---------- Material provided ----------

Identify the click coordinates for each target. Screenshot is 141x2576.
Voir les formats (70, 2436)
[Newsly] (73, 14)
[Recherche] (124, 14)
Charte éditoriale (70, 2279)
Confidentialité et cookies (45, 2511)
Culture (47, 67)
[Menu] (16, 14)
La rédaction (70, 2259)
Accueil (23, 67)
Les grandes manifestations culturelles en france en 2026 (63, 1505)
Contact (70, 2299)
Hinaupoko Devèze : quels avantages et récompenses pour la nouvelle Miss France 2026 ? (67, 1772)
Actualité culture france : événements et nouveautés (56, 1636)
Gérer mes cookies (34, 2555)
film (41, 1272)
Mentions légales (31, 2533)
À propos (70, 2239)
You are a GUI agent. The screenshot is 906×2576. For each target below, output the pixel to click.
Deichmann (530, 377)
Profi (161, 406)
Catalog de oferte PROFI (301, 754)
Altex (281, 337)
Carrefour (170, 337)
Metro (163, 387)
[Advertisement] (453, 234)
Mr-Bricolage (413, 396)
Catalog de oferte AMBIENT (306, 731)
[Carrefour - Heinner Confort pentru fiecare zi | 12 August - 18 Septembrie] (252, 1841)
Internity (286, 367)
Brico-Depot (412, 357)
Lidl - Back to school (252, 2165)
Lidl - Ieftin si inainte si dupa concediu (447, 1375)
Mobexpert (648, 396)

----------

Take from the listing every line in which the word "oferte" appears.

Catalog de oferte PROFI (301, 754)
Catalog de oferte AMBIENT (306, 731)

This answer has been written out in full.